**WHAT IS ASKED**.
Reproduce the lines of the listing between the line containing "The height and width of the screenshot is (775, 1568)." and the line containing "Action: click(30, 332)", inclusive.

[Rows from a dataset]
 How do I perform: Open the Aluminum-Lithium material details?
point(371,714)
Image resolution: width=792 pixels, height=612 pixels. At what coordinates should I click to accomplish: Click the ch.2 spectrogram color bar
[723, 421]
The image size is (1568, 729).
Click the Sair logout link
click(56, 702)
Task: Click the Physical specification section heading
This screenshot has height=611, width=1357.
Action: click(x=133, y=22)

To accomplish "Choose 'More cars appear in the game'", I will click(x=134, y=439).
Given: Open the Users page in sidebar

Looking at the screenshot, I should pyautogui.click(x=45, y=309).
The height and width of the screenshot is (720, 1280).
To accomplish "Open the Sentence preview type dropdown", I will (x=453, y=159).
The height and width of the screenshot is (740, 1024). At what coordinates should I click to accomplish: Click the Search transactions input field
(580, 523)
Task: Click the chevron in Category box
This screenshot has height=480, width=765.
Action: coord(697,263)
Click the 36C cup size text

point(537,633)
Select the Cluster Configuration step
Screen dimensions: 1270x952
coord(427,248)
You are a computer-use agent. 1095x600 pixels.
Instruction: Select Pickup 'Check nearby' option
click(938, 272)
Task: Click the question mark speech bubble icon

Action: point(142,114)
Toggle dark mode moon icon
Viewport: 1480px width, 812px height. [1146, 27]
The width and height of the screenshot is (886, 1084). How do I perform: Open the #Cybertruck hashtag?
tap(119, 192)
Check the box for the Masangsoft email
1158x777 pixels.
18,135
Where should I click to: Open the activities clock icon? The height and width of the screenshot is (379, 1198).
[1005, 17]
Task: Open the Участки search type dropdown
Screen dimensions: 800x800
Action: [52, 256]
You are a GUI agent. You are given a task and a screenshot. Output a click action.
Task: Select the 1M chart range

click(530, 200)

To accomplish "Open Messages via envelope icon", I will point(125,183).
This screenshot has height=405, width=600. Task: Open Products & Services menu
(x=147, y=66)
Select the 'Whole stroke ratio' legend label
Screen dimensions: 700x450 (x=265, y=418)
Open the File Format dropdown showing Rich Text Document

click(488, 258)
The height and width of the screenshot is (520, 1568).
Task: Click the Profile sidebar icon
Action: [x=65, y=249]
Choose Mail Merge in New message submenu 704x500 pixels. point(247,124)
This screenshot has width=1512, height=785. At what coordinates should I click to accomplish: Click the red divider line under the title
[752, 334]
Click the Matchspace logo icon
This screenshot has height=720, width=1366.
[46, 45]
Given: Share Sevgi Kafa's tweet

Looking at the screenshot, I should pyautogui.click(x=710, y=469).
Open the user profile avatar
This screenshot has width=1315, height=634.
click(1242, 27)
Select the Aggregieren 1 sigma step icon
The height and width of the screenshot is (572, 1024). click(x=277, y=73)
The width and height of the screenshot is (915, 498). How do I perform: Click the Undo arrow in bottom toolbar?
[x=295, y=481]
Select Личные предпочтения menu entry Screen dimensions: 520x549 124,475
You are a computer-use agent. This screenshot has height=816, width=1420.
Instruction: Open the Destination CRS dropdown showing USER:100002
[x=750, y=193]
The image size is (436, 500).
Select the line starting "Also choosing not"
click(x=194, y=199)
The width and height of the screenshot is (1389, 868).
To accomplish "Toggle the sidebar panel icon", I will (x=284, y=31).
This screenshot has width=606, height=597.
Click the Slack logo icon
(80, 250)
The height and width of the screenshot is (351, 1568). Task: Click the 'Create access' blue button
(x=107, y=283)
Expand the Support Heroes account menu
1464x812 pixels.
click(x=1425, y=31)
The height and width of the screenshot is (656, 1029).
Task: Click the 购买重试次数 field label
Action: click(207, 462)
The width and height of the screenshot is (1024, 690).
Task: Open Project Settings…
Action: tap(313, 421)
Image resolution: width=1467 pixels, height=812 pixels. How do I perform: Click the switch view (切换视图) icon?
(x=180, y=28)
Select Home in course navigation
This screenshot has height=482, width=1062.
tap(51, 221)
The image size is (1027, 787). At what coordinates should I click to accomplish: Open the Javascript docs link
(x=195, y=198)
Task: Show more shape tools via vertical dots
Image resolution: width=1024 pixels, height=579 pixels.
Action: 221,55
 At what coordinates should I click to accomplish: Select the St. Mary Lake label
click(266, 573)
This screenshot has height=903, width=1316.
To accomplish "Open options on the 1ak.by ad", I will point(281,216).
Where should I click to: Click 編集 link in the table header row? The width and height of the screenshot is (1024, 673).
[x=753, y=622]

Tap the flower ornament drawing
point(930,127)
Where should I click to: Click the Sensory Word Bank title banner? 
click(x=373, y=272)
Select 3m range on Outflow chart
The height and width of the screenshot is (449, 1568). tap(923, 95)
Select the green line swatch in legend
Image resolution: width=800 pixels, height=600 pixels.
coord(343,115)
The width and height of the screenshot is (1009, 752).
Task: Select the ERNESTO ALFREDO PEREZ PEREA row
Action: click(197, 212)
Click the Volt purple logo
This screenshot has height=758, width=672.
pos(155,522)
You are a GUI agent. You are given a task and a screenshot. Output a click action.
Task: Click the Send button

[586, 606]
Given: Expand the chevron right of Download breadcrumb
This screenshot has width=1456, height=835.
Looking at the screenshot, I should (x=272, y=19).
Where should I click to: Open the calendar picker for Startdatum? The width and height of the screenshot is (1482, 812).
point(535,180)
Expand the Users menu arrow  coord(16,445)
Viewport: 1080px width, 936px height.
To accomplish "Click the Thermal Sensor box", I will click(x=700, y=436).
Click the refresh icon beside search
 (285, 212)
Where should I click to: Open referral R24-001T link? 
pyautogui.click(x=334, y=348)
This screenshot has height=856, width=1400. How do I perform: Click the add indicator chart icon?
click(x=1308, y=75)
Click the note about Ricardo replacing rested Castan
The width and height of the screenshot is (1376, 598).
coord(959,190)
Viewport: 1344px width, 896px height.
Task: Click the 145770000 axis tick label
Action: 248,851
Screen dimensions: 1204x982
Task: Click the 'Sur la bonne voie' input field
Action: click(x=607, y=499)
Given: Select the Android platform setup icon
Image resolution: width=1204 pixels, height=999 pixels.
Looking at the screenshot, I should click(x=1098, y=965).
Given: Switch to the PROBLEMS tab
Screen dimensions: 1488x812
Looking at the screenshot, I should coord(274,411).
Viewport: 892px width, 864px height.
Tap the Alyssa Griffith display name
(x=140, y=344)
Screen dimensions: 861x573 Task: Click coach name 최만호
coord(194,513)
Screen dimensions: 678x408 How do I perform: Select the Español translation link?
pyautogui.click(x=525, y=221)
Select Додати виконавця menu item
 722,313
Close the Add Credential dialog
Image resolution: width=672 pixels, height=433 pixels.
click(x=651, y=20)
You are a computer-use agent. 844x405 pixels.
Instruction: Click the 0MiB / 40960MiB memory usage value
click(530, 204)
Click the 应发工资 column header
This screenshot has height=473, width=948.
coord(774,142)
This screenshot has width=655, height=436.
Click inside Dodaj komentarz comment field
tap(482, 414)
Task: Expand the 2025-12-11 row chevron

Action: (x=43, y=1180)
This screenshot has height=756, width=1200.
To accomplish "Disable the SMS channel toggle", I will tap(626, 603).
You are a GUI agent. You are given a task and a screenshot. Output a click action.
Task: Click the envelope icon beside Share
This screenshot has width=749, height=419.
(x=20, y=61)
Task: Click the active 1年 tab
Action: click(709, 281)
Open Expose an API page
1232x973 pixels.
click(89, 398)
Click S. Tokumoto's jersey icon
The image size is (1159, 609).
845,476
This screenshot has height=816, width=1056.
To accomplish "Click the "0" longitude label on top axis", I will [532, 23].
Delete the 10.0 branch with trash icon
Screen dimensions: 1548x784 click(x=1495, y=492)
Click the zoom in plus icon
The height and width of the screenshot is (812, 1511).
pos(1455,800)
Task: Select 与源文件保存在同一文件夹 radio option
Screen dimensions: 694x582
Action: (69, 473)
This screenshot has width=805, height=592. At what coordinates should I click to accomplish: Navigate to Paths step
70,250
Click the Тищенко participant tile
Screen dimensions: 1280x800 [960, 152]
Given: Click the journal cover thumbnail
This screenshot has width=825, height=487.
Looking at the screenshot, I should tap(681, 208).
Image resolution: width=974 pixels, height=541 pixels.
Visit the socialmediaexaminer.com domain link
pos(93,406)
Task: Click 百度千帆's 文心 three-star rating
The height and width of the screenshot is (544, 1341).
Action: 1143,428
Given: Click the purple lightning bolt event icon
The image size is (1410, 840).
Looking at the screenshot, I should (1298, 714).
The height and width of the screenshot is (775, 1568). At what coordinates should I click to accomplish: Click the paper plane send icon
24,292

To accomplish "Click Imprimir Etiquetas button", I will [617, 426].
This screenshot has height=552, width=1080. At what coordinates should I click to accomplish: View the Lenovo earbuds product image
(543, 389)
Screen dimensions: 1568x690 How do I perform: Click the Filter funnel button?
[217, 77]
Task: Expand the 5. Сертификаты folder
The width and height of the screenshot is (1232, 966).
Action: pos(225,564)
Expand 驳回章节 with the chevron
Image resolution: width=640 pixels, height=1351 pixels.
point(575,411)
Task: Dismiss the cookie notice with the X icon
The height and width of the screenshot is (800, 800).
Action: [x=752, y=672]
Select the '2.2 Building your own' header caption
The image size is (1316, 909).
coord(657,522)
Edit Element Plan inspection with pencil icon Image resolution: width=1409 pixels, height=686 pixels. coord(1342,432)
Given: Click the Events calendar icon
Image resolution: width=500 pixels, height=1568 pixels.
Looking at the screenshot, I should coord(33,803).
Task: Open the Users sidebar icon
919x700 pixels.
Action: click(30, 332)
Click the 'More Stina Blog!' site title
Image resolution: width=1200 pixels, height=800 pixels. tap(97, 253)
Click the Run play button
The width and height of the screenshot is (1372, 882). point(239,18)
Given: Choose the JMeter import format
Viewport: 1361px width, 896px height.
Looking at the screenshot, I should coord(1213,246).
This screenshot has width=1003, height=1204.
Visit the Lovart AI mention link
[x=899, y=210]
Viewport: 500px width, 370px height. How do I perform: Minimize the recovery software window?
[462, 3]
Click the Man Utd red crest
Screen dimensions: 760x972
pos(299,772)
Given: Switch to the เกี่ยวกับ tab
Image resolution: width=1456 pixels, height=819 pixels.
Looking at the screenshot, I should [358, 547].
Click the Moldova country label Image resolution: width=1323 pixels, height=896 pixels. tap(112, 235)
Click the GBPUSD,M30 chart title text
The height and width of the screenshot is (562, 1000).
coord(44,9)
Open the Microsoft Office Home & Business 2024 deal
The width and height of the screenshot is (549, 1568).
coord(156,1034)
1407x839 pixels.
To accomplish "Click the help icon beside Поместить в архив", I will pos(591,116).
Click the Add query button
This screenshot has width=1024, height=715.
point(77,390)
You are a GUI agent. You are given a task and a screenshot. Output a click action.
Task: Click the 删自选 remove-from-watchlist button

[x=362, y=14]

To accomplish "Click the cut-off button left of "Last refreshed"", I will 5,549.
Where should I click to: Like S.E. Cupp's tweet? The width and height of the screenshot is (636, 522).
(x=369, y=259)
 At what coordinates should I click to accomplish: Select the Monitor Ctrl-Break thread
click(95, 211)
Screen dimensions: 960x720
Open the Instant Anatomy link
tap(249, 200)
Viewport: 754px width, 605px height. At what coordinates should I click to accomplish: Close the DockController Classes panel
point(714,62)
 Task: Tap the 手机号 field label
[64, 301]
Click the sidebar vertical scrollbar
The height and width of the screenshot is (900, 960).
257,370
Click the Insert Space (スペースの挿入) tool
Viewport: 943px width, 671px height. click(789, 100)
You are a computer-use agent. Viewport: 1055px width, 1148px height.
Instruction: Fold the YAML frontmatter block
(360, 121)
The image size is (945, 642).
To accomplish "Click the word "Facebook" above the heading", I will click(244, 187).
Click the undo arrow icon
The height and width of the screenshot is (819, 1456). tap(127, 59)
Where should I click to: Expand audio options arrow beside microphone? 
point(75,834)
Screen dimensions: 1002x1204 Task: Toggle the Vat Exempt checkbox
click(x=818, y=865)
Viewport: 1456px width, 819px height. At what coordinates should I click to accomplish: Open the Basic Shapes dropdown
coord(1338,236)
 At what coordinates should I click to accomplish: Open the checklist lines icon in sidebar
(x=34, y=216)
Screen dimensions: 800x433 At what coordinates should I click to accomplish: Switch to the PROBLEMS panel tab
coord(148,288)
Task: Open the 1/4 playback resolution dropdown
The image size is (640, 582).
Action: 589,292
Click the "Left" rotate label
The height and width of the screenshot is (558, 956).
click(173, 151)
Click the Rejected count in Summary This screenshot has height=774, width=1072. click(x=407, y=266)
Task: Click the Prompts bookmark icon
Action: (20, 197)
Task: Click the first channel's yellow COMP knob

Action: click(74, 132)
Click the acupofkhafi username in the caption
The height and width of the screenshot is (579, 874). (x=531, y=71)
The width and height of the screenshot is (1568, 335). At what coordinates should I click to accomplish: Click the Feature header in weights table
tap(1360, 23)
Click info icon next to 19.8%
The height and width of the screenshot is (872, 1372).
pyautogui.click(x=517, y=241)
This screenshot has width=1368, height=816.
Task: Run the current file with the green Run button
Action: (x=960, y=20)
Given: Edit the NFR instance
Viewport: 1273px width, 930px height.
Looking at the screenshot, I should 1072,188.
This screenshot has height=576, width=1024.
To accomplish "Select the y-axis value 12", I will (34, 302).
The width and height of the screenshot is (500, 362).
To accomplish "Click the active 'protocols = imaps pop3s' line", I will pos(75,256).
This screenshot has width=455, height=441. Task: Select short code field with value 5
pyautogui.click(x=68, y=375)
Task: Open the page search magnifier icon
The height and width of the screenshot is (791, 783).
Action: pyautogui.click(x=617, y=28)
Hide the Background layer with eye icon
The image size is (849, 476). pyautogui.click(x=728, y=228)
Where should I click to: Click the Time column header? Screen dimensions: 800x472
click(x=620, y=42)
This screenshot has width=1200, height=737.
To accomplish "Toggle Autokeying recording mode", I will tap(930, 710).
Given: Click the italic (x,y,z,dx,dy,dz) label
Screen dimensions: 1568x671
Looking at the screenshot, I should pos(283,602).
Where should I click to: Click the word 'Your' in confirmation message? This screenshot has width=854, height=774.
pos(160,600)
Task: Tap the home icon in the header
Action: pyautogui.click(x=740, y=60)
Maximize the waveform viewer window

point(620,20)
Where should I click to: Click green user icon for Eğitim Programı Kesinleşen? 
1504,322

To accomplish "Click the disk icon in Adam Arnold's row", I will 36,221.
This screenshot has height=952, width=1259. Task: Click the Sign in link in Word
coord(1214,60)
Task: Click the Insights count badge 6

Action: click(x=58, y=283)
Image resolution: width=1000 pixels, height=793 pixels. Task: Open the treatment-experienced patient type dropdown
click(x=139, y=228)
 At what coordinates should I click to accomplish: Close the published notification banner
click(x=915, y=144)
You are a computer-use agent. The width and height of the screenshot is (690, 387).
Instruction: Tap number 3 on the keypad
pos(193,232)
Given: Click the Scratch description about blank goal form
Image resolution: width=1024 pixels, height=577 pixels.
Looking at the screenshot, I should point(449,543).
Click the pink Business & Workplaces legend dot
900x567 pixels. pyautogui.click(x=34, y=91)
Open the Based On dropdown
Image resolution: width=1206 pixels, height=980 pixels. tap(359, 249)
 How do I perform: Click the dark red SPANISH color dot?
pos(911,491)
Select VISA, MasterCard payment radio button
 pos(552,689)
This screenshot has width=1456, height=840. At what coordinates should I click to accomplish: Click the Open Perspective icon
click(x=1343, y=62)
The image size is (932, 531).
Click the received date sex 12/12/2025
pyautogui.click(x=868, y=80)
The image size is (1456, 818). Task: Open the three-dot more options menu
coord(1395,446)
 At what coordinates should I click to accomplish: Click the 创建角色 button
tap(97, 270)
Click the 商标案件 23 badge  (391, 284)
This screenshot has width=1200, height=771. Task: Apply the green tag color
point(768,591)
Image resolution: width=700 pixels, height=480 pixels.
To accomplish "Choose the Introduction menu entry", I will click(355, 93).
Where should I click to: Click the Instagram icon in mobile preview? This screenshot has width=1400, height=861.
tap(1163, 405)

**SOLUTION FOR THIS PROBLEM**.
The height and width of the screenshot is (775, 1568). At what coordinates should I click to accomplish: Click the paper plane send icon
24,292

To accomplish "Click Imprimir Etiquetas button", I will [617, 426].
This screenshot has height=552, width=1080. At what coordinates should I click to accomplish: View the Lenovo earbuds product image
(543, 389)
Screen dimensions: 1568x690 How do I perform: Click the Filter funnel button?
[217, 77]
Task: Expand the 5. Сертификаты folder
The width and height of the screenshot is (1232, 966).
Action: pos(225,564)
Expand 驳回章节 with the chevron
Image resolution: width=640 pixels, height=1351 pixels.
point(575,411)
Task: Dismiss the cookie notice with the X icon
The height and width of the screenshot is (800, 800).
Action: [x=752, y=672]
Select the '2.2 Building your own' header caption
The image size is (1316, 909).
coord(657,522)
Edit Element Plan inspection with pencil icon Image resolution: width=1409 pixels, height=686 pixels. coord(1342,432)
Given: Click the Events calendar icon
Image resolution: width=500 pixels, height=1568 pixels.
Looking at the screenshot, I should coord(33,803).
Task: Open the Users sidebar icon
919x700 pixels.
Action: click(30, 332)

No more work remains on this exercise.